Москва в туманце, и в нем золотые искры крестов и куполов. Отец смотрит на родную свою Москву, долго смотрит… В широкие окна веет душистой свежестью, Москва-рекой, раздольем далей. Говорят, сиренью это, свербиной горьковатой, чем-то еще привольным…
– У меня воздух особый здесь, “крынкинский”-с!.. – гремит Крынкин. – А вот, пожалте, в июнь-месяце… ну живой-то, живой клубникой! Со всех полей-огородов тянет, с-под Девичьего… и всё ко мне. А с Москва-реки – ра-аками живыми, а из кухни – вареными-с, понятно… Рябчиками, цыплятками паровыми, ушкой стерляжьей-с с расстегайчиками-с… А чем потчевать приказать изволите-с?.. Как так – ничем?! Не обижайте-с. А так скажите-с: “Степан Васильев…”».
– Тут ошибка у Шмелева, ведь надо «Сергей Васильев!» – возмущенно поправляет Александр Сергеевич. – Да-а… «Сергей Васильев Крынкин! Птичьего молока!» – «Сей минут!»
И далее мы читаем, не в силах прерваться хотя бы для того, чтобы отхлебнуть глоток чая, как Крынкин мечтает завести у себя на обрыве подзорную трубу, такую, в какие «востроломы» на звезды смотрят, и чтобы муху на куполе Успенского собора в Кремле было видать. И восхищается талантом своего нередкого гостя – «первейшего ахтера Малых Императорских Тиятров» Михайлы Провыча Садовского, который «про Москву вычитывал» из Пушкина.
«А-ах-х, братцы! Как я был доволен… Ну все-то плакали, до чего мог пронять! Уж его обнимали-величали, народу набилось… Воробьевские наши забор у меня свалили, было дело… Я им: “Михаил Провыч, бросил бы всю эту воробьевскую канитель-муру, в ахтеры бы к вам пошел, на тиятры!” А они мне: “Да ты и так а-хтер!” – и по плечу меня».
Видно, и впрямь трактирщик Крынкин обладал заразительным артистизмом и, во всяком случае, даром художественного восхищения, каким наделены немногие.
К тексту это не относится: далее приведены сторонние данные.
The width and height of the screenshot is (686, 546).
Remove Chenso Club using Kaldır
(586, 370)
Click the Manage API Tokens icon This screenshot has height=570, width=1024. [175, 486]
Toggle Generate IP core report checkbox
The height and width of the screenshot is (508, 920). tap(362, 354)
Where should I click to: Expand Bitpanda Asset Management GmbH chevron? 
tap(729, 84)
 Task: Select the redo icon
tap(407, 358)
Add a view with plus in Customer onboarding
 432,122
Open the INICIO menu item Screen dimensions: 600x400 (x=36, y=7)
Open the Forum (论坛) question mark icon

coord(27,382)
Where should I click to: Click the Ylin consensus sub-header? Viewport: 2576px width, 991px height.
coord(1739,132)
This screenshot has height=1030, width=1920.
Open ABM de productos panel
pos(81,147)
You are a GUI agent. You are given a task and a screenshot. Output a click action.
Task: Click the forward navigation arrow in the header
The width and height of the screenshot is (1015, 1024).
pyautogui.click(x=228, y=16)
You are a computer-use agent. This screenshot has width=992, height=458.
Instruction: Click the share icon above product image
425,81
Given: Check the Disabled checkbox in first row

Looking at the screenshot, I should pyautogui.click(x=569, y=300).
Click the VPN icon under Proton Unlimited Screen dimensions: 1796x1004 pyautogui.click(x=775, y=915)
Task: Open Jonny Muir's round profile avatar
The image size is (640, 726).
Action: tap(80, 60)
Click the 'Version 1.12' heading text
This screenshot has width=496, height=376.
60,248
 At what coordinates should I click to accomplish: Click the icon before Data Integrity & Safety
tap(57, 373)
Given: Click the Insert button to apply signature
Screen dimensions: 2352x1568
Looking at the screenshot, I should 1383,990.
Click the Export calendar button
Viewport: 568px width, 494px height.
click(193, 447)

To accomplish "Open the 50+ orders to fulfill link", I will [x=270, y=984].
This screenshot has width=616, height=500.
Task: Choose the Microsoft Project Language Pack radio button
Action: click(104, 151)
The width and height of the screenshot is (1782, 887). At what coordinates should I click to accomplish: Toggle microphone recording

И это передалось и по-своему воплотилось в судьбе его сына.
Александр Сергеевич был умилен, иного слова не подберешь, рассказом Шмелева, и повторял, выдергивая из кармана огромный красный платок, чтобы приложить его к лицу:
– В детстве побывал… Папаню как живого увидел…
Но всё же он помнил отца и без гостей, знал его не с казовой стороны, не с парадного крыльца, и его рассказы о суровом домострое на Воробьевых горах тоже немалого стоили.